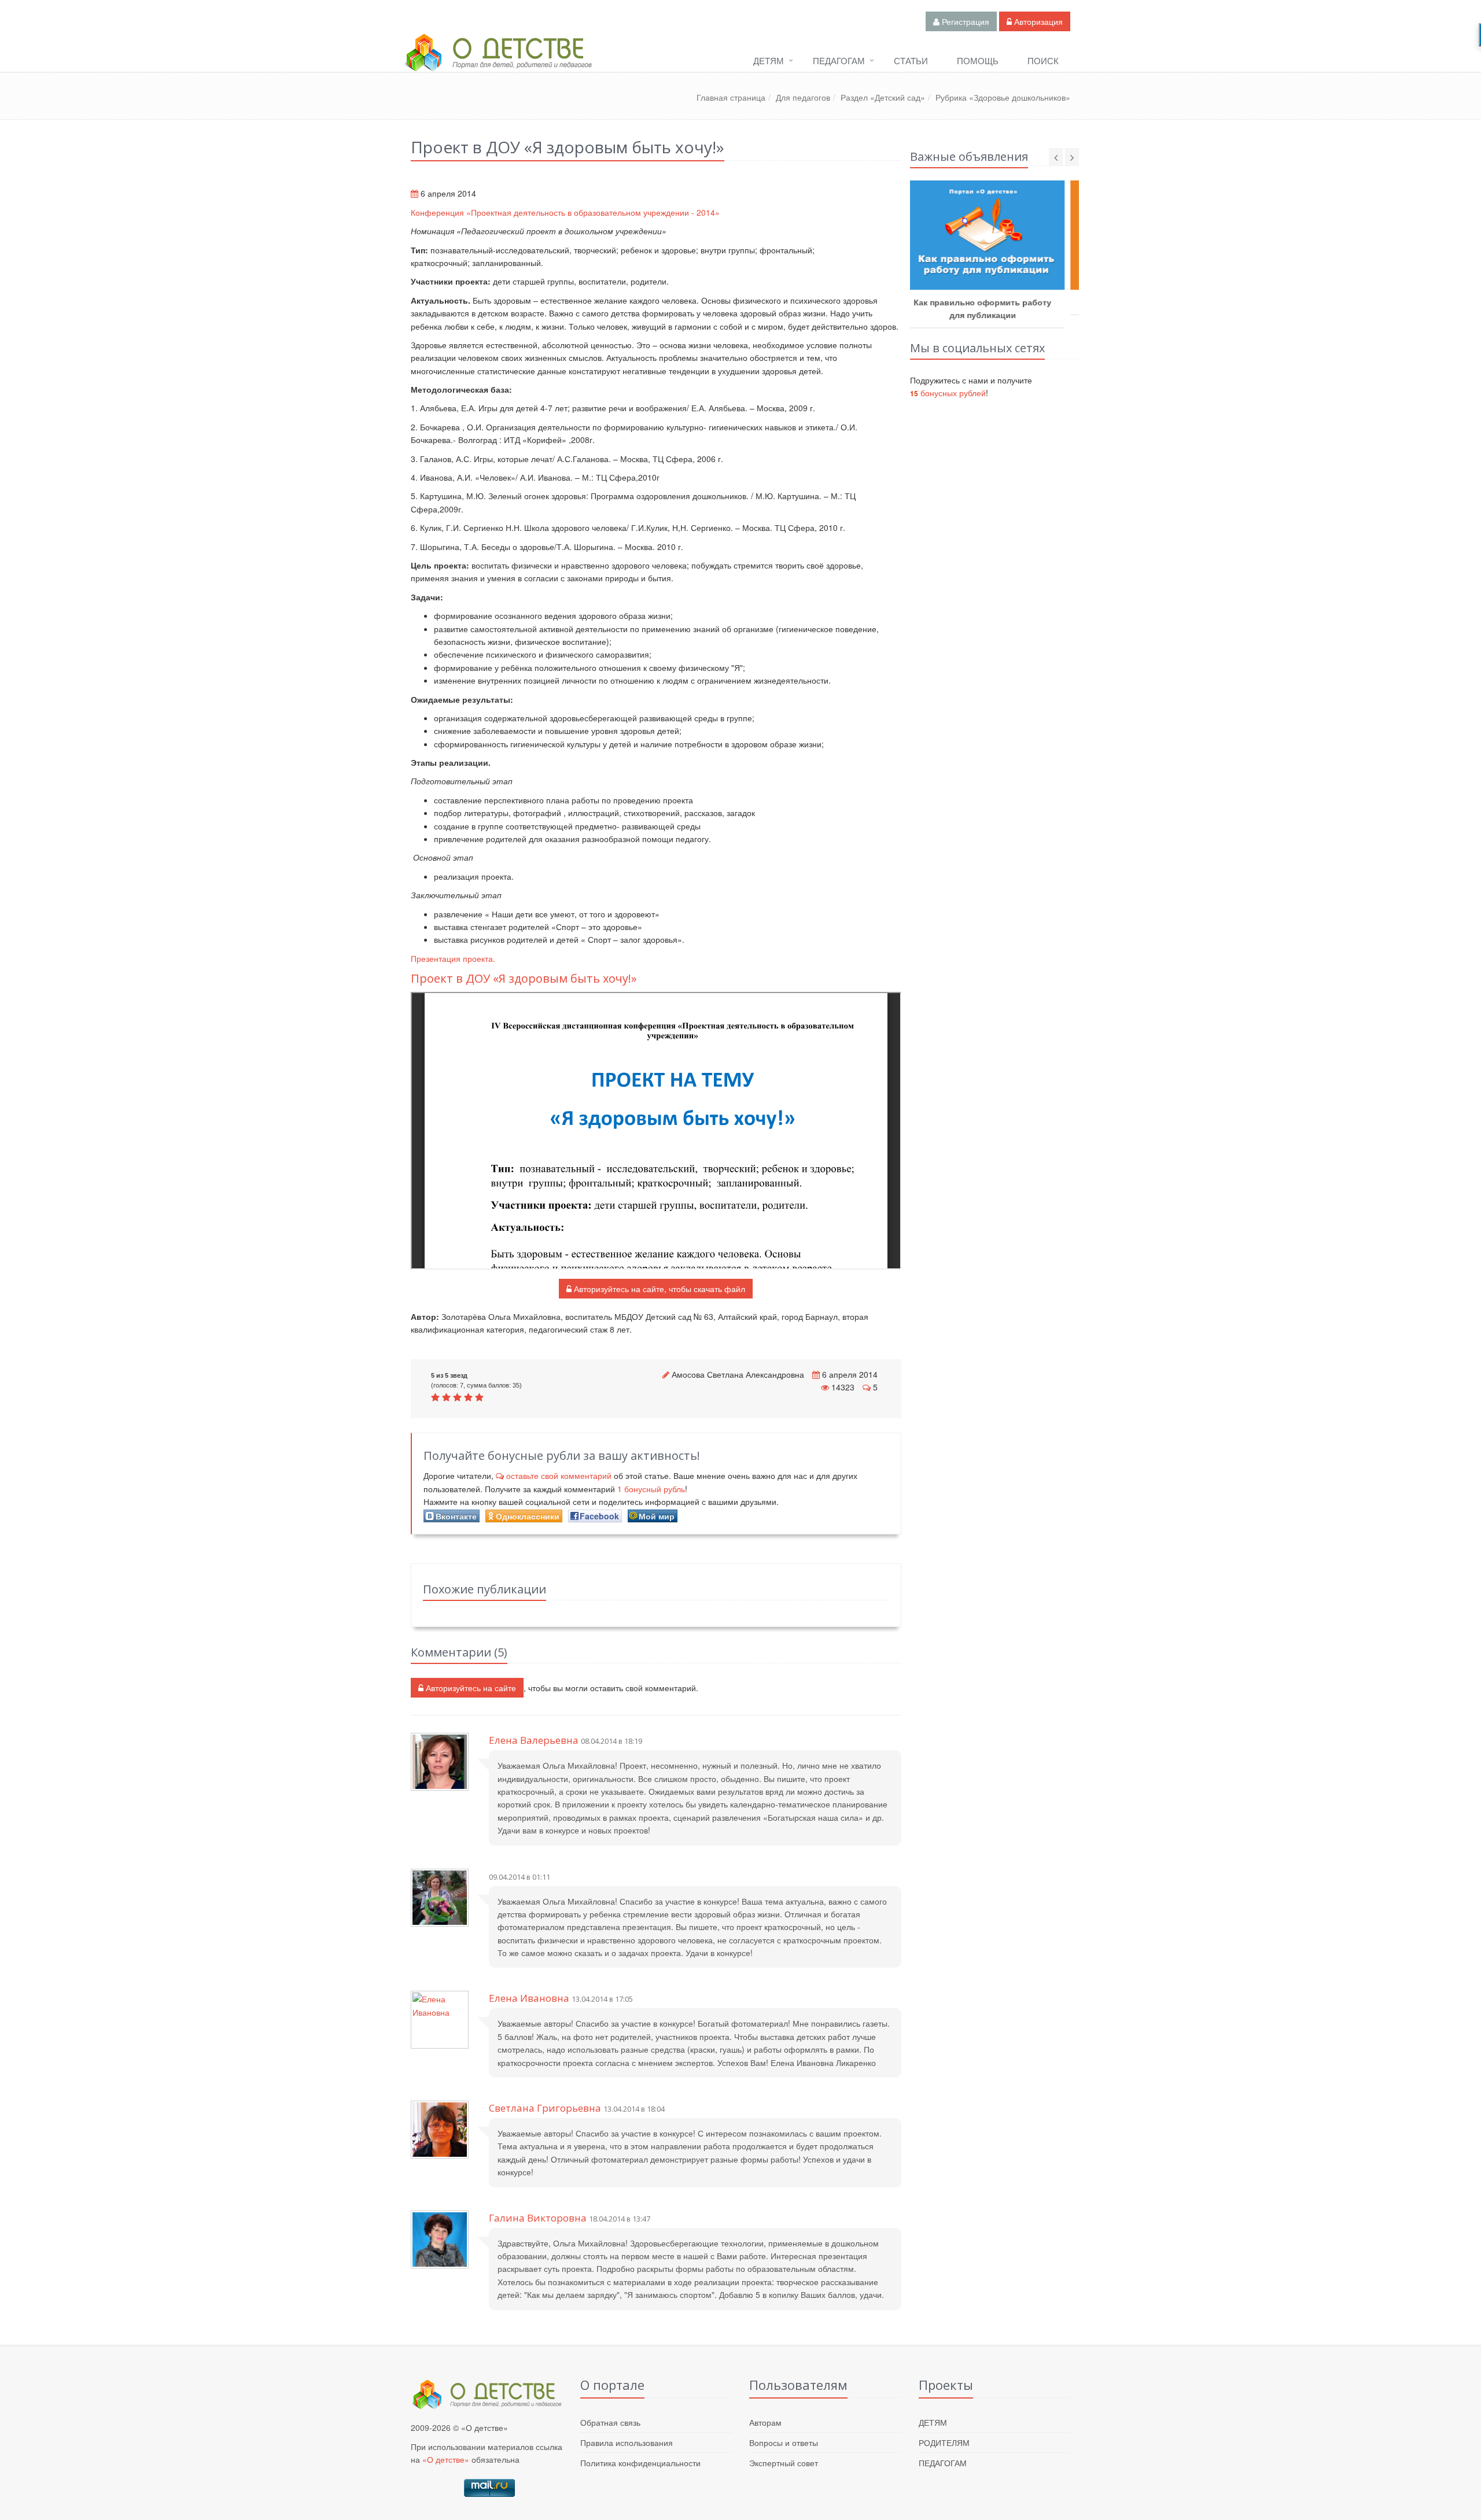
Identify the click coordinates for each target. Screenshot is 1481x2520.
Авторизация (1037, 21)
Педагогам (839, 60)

...

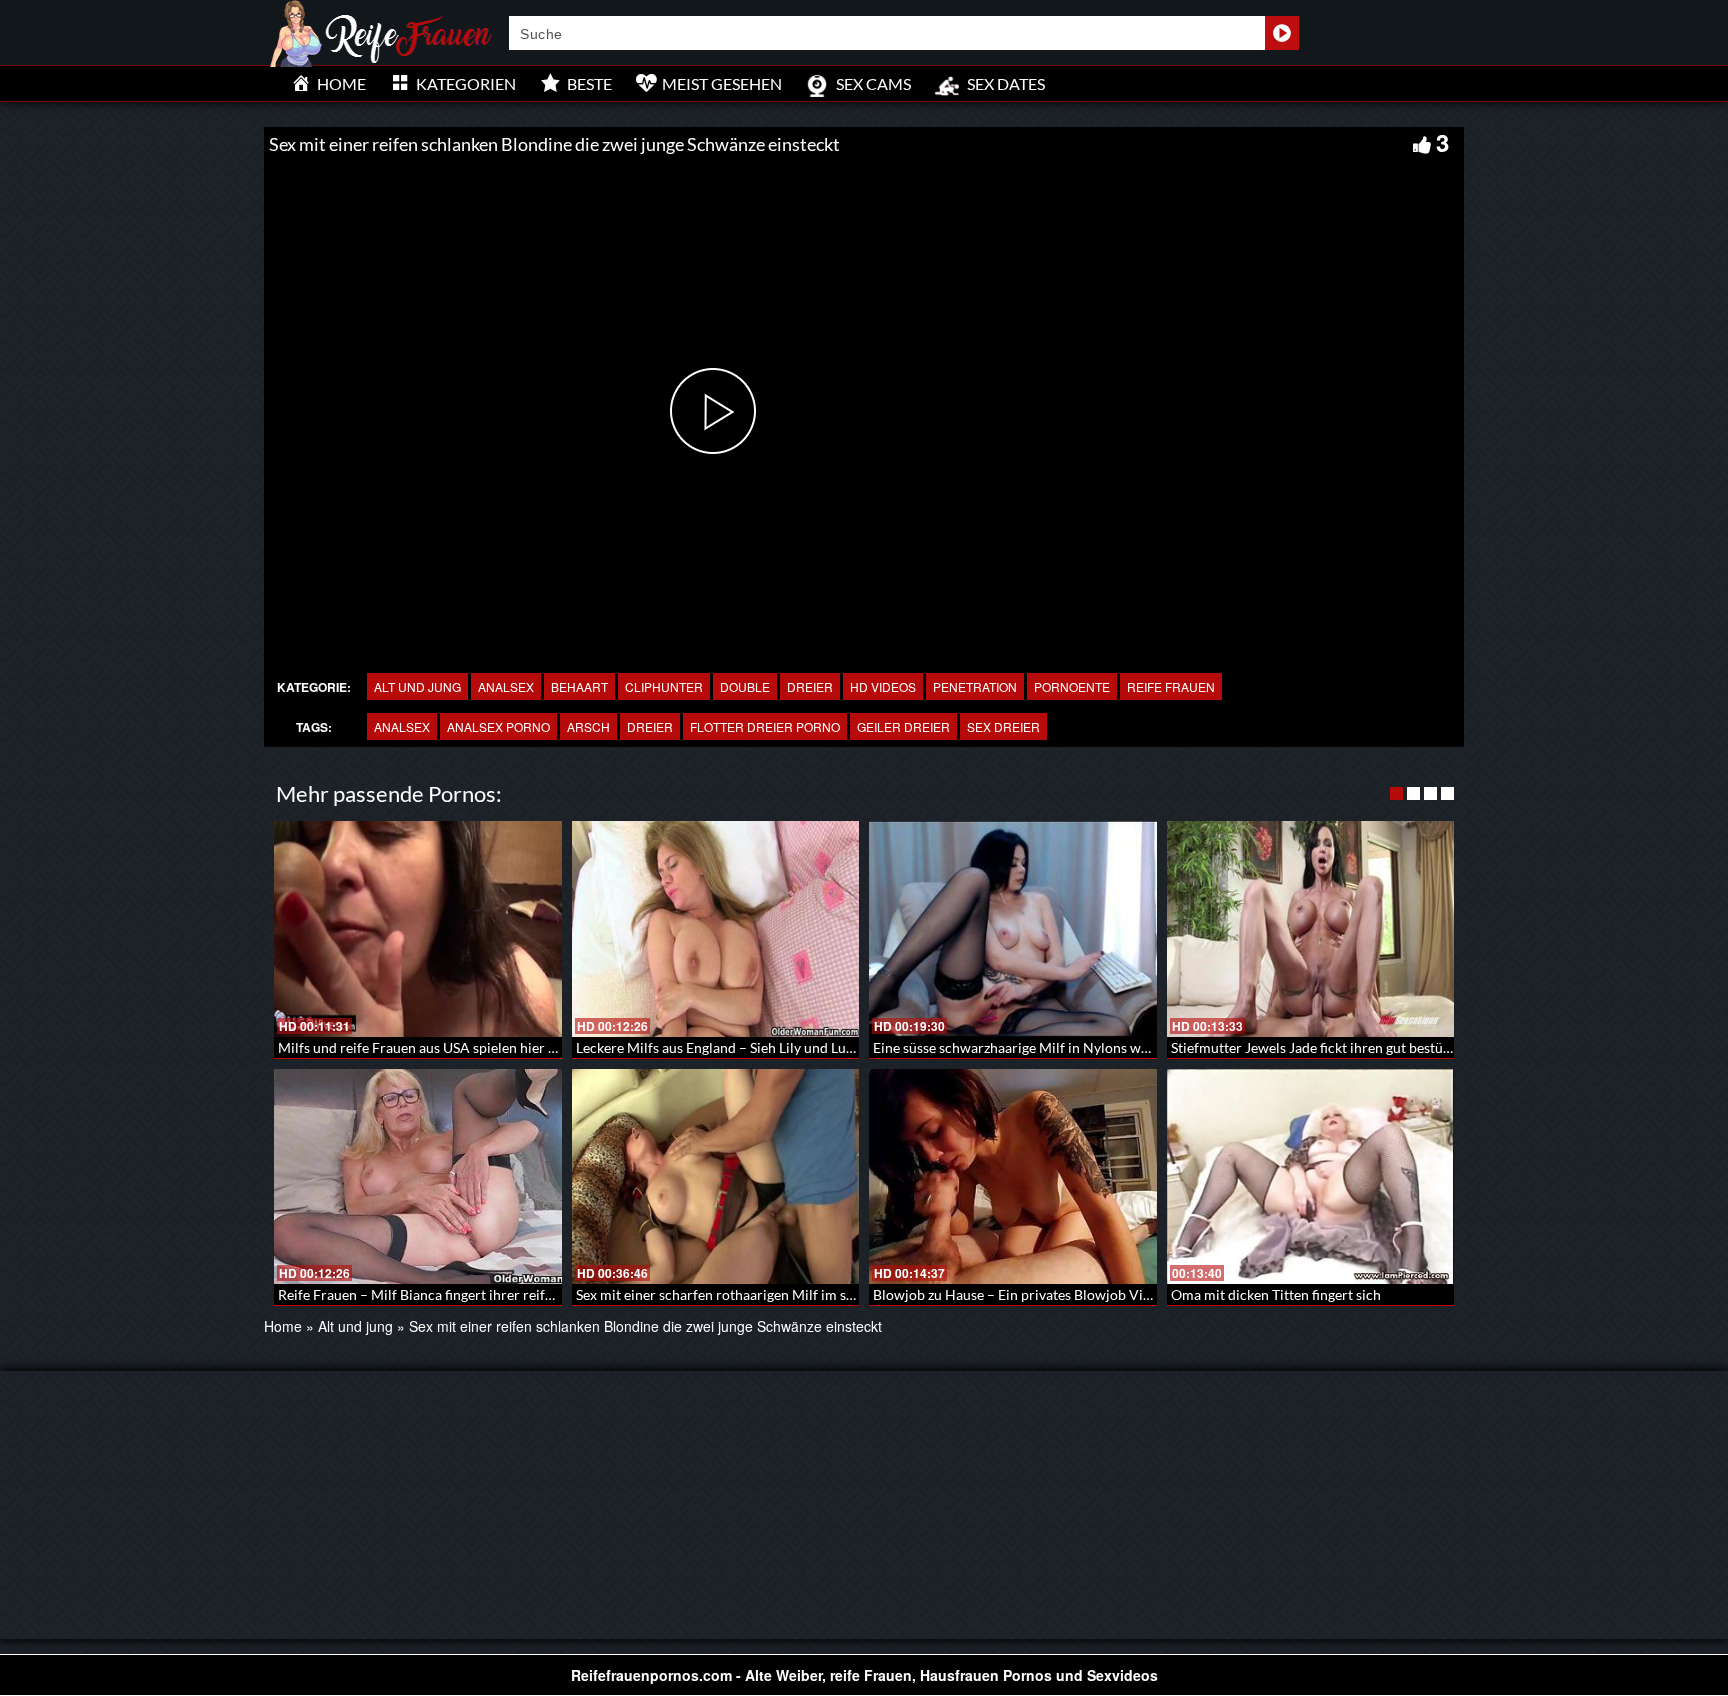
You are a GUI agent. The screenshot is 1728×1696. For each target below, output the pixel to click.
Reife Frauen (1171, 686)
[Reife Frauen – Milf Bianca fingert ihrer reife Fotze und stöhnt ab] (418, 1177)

**What you have to do**
The lines above, starting at the one with "Reife Frauen (1171, 686)" and ending at the one with "[Reife Frauen –", are the only ones to return, exactly as written.

**Your solution**
Reife Frauen (1171, 686)
[Reife Frauen – Milf Bianca fingert ihrer reife Fotze und stöhnt ab] (418, 1177)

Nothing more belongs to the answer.